Background: the BEPS MLI
The OECD Multilateral Convention to Implement Tax Treaty Related Measures to Prevent BEPS (the BEPS MLI) is a mechanism to amend several bilateral tax treaties at one time. It was adopted to transpose BEPS 1.0-related changes into more than 2,000 existing bilateral tax treaties. It modifies bilateral tax treaties of pairs of countries and applies only where the two countries agree to apply it to a bilateral treaty and only to the extent that they agree.
The MLI was signed on June 7 2017 and entered into force on July 1 2018.

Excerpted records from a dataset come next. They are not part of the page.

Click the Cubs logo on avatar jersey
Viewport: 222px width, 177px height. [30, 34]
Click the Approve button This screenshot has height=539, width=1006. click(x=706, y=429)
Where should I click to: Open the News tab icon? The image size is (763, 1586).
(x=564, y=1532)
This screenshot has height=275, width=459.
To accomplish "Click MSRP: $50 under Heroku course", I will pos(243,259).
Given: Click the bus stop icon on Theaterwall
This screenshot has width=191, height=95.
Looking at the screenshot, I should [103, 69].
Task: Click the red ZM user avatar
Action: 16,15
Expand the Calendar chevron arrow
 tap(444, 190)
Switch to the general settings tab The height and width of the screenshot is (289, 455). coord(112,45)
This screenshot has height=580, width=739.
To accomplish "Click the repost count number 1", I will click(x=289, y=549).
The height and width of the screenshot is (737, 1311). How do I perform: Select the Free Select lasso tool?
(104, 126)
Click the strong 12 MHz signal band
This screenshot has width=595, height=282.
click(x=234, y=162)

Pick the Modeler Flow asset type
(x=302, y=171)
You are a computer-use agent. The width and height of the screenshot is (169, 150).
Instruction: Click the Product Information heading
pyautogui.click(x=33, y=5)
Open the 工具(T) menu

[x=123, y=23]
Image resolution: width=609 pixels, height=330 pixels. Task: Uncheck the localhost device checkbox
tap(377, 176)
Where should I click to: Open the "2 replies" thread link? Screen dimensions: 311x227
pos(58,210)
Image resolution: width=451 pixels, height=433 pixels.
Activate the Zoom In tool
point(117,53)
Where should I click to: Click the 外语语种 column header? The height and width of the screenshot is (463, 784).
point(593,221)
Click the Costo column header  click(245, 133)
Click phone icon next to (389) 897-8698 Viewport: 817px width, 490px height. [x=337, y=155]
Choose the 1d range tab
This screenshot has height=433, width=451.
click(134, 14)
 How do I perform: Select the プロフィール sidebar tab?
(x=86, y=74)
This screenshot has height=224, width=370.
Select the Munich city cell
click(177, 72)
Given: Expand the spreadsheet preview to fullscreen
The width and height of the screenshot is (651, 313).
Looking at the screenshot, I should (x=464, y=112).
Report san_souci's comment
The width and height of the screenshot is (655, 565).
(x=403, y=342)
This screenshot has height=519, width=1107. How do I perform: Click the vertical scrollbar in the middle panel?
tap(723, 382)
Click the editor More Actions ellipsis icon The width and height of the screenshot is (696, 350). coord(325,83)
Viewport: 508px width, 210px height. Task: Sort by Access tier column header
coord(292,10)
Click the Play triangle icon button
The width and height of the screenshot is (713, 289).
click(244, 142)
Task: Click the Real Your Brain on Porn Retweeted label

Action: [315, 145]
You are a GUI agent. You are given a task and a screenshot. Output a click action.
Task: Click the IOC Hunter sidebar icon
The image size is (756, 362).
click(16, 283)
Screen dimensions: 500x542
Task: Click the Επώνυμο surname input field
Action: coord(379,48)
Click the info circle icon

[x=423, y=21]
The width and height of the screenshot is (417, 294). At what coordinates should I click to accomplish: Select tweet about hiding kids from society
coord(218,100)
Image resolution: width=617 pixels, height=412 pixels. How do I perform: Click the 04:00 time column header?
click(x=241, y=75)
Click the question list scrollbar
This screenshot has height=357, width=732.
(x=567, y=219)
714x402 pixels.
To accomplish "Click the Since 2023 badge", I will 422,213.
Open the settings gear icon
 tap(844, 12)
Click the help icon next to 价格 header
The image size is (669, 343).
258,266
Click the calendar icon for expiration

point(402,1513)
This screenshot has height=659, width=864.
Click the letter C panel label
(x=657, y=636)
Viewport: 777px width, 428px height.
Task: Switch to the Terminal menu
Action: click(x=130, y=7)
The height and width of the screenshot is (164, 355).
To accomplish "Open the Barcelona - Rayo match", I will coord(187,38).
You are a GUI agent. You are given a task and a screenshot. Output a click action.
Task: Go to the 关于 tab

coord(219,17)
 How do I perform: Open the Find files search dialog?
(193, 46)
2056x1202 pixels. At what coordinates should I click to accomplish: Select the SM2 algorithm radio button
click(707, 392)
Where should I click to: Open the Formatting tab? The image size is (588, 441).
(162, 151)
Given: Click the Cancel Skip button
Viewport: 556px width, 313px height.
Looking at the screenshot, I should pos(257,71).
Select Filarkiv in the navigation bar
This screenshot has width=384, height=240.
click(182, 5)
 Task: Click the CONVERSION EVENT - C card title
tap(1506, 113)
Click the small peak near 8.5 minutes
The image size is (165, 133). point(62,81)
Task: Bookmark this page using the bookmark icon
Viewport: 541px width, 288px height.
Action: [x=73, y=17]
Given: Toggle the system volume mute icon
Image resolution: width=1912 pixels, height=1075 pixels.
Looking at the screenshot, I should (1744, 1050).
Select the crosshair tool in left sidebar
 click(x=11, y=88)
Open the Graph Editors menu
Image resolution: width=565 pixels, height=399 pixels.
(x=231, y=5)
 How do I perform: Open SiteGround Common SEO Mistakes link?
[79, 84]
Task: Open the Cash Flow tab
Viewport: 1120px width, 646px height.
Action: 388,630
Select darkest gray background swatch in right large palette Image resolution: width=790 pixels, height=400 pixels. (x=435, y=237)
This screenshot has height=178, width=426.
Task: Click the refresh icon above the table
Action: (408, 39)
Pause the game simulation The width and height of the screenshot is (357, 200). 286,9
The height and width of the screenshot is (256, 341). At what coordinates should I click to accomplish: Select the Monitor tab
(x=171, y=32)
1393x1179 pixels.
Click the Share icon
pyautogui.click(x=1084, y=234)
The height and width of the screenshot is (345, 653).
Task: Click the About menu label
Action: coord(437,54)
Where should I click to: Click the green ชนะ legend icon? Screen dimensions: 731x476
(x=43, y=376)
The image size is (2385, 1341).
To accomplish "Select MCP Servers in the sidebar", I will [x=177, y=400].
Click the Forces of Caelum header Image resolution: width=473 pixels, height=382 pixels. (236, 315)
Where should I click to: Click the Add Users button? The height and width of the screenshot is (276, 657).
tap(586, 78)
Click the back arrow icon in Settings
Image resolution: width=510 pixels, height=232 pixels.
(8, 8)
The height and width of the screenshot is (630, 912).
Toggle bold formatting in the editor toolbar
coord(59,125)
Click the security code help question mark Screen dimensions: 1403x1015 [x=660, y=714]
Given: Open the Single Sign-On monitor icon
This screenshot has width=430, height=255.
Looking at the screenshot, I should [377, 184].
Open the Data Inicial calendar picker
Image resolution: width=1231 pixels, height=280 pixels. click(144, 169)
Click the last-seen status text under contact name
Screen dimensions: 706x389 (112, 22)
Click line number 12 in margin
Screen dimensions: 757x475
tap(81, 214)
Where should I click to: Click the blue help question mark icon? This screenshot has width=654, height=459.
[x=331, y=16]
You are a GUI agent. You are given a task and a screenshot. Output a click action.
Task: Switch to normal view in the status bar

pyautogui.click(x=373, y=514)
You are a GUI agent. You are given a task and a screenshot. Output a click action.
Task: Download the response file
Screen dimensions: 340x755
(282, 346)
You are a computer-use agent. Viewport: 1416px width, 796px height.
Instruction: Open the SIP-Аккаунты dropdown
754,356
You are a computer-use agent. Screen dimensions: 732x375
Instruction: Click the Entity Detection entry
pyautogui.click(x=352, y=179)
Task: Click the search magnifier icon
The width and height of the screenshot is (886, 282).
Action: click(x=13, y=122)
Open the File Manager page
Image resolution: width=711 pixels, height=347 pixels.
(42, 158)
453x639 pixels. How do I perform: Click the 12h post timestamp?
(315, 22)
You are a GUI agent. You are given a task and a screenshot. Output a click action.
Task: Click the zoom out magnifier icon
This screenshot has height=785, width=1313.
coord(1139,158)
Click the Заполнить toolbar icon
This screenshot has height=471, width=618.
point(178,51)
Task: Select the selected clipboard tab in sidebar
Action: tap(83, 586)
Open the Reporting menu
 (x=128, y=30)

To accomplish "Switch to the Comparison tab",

Based on OECD data, 100 jurisdictions have joined the MLI; out of which, 81 jurisdictions have ratified or approved the BEPS MLI, and it covers around 1,850 bilateral tax treaties. Around 650 additional treaties will be modified once the BEPS MLI has been ratified by all signatories. The BEPS MLI requires a complex matching process to identify which bilateral tax treaties will be amended.
In June 2023, an improved version of the database supporting the application of the MLI was released and it is a useful tool to verify the implementation and application of the MLI as it offers the ‘matching results’ under the MLI in respect of each covered tax treaty.
A few years after its adoption, the BEPS MLI has not yet had its full effect because a third of the bilateral tax treaties still need to be amended and among these, Italy is continuing to be delayed.
The path of Amount A of pillar one is still evolving and for it to be effective, it is necessary for the US to ratify the MLC (most of the MNEs in scope are American) and for the MLC to be ratified by a number of countries representing a significant percentage of covered MNE groups.